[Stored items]
"""

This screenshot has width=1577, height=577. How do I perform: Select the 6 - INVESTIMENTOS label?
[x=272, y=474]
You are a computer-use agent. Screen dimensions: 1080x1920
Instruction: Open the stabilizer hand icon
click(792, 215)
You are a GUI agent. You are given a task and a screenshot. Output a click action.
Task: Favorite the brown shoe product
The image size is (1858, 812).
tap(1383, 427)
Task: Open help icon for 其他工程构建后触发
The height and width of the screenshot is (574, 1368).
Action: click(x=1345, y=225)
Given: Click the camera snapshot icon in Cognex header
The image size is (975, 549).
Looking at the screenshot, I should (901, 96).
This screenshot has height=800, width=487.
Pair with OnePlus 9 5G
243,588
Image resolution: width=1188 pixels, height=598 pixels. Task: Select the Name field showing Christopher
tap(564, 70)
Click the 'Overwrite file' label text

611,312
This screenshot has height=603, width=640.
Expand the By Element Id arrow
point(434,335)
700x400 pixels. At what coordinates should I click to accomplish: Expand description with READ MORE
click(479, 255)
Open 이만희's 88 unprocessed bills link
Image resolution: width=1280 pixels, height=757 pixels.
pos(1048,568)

"""

■ THE PROBLEM: Search the data above for "agent" and copy every line where it turns up.

■ TASK SOLUTION:
You are a computer-use agent. Screen dimensions: 1080x1920
You are a GUI agent. You are given a task and a screenshot. Output a click action.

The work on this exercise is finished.